The facets not only provide a conceptual model for analyzing LBSM reactions, but also provide abstraction layers for added privacy protection by adjusting the granularity of the data (Löchner et al. 2018).

For the purpose of this work, the tweets obtained are the reactions r. Along with the tweets, Twitter provides the social, temporal, spatial and topical information (pr, tr, sr and ar respectively). The authors are looking to investigate the events e and to visualize the results with the help of the facets leading to the detected events.

3.2 Typicality

Typicality is derived from the adjective typical which describes the “state of being that is typical”. The formula was developed to combine two relative frequencies: one of a sub-dataset and the other of a total dataset (including the sub-dataset) of emojis or something similar (Hauthal et al. 2021). The typicality t is described by (Eq. 2 Definition of typicality)

$$t = \frac{{f_{s} - f_{t} }}{{f_{t} }}$$
(2)

where, fs is the relative frequency of the sub-dataset and ft is the relative frequency of the total dataset. Both frequencies are calculated using (Eq. 3 Definition of relative frequency)

$$f = \frac{n}{N}$$
(3)

where n stands for the absolute number of a specific emoji or hashtag and N stands for the absolute number of all emojis or hashtags.

Typicality has either a positive (typical) value or a negative (atypical) value. Compared to other tests for measuring normalization and relative differences, typicality is rather straightforward and easy to comprehend. In addition to this, typicality also delivers more meaningful information because of the sub-dataset in use. The most frequent hashtag or emoji in a dataset, might not be the most typical in the partial dataset which could lead to further interpretations of their use.

3.3 HyperLogLog

The HyperLogLog (HLL) (Flajolet P. et al. 2007) is a solution for the count-distinct problem (Leskovec et al. 2020). The count distinct problem refers to the issue of calculating cardinality in a multiset (Cantor 1895). This multiset could represent anything from unique visitors on a website to motifs in a DNA sequence.
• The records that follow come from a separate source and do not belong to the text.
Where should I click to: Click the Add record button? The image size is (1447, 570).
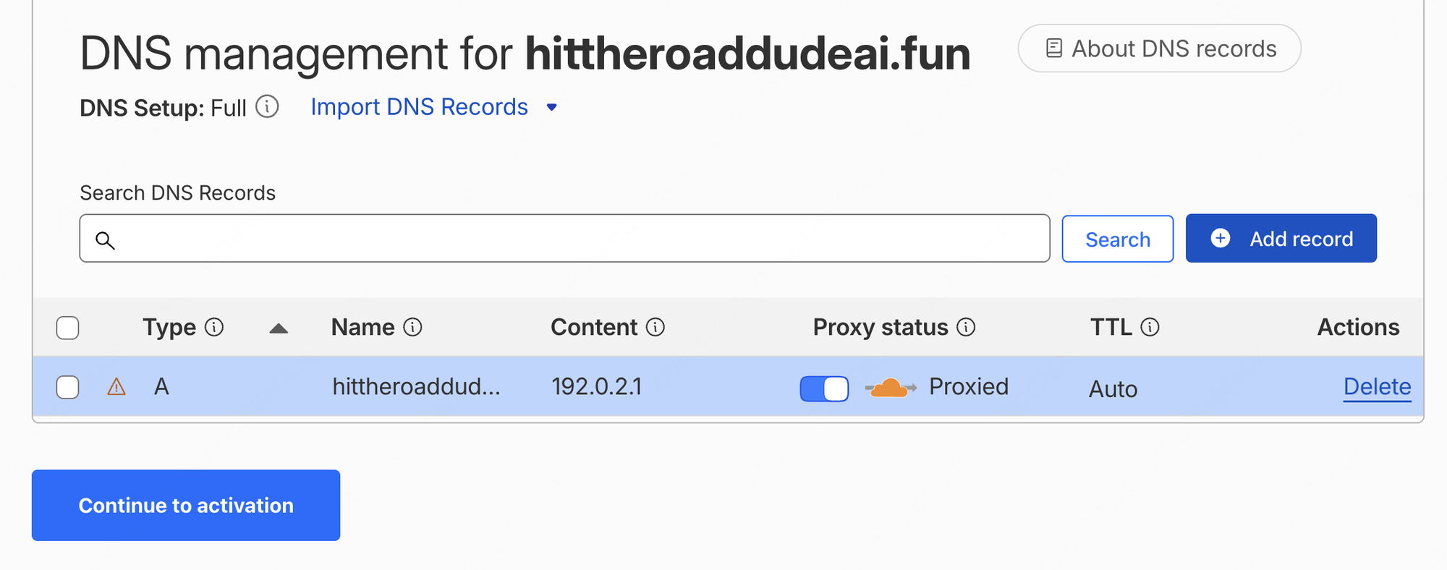point(1281,238)
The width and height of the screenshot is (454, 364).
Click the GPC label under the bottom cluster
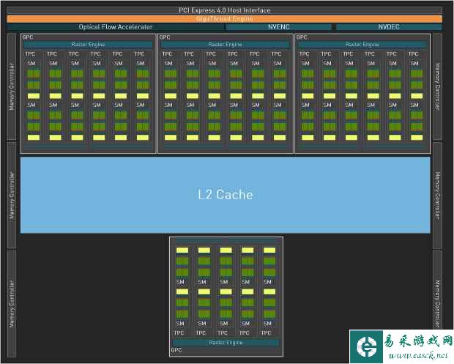[x=176, y=350]
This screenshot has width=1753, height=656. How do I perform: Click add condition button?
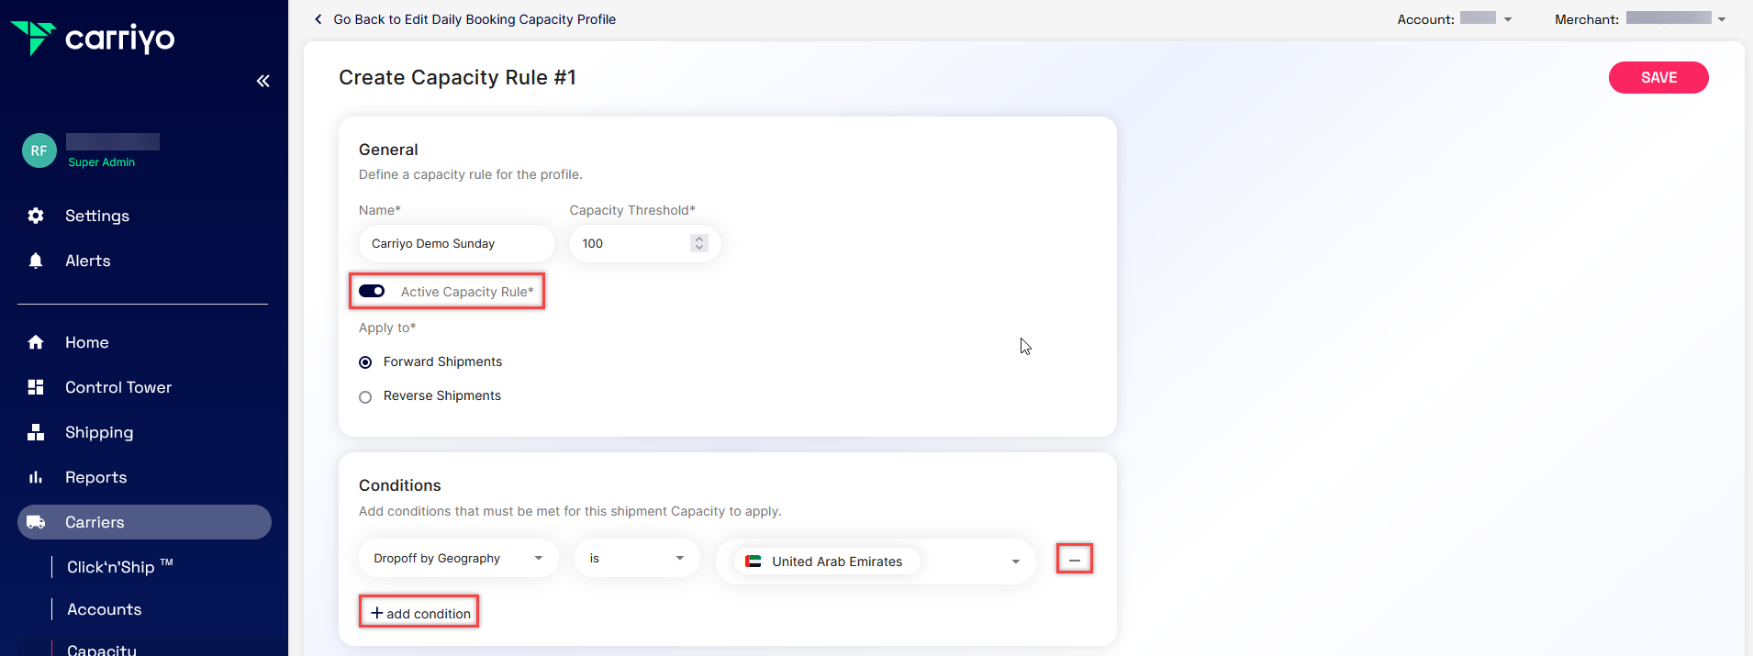(x=419, y=613)
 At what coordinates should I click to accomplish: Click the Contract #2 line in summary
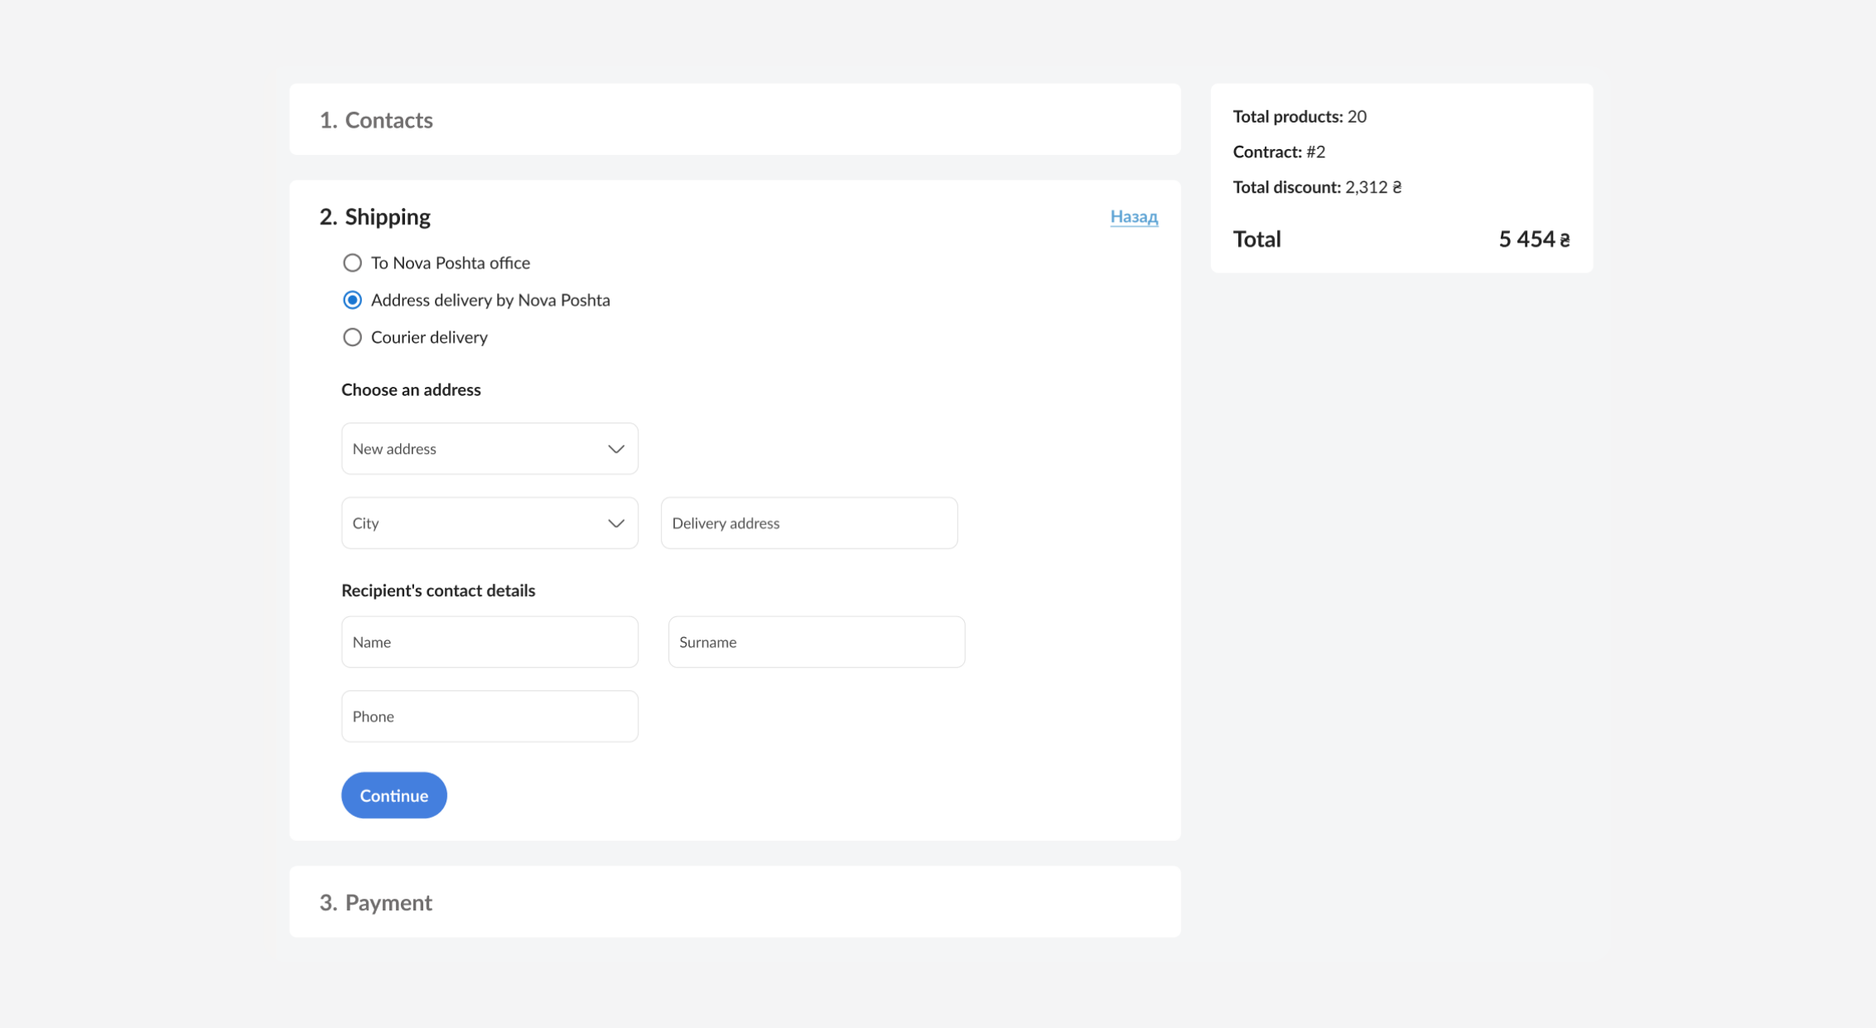coord(1279,152)
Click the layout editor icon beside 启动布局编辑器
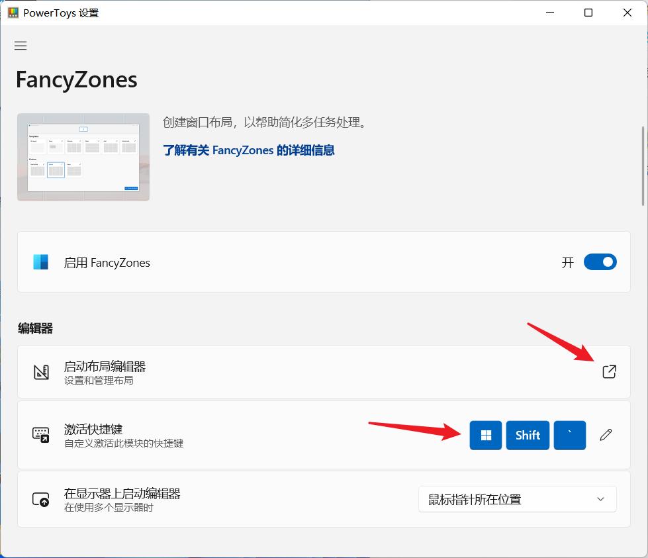This screenshot has width=648, height=558. [x=40, y=372]
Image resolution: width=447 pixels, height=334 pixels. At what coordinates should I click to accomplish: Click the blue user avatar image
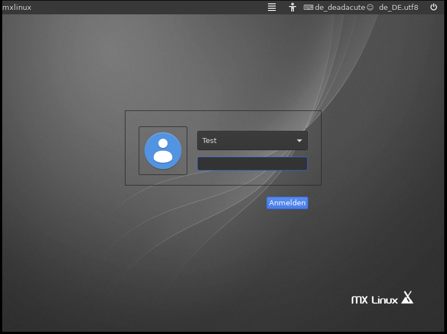pyautogui.click(x=163, y=151)
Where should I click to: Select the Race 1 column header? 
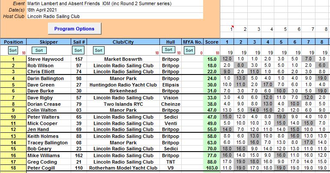click(x=227, y=42)
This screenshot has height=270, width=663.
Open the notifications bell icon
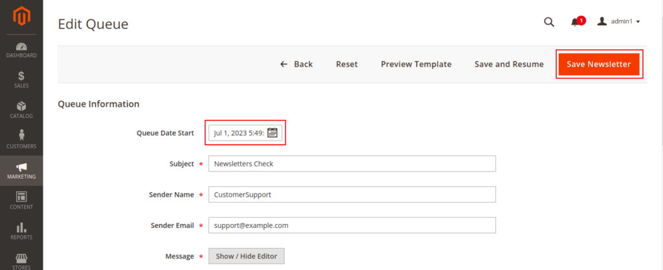tap(575, 23)
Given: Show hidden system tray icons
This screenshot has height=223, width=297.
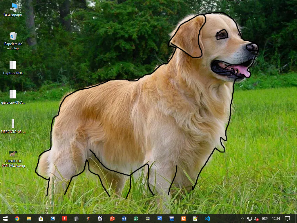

HLL is a solution to this problem and is a probabilistic cardinality estimator. The algorithm is able to estimate cardinalities of dataset having more than 1010 elements with an error rate of 2%, using only 1.5 kB of memory (Flajolet P. et al. 2007). The functioning of this algorithm can be used for privacy preserving purposes of LBSM data.

The concern amongst users on social media for risks to privacy has increased in recent years. According to a 2014 poll by the Pew Research Center, 91% of the respondents “agree” or “strongly agree” to consumers losing control over how companies collect and use personal information from social media (Madden 2014). In 2020 the European Union Agency for Fundamental Rights published a report in response to governments in the EU discussing the use of technologies to stem the spread of COVID-19. According to this report 41% do not want to share their personal data with companies, which is almost double the number compared to public bodies (European Union Agency for Fundamental Rights 2020).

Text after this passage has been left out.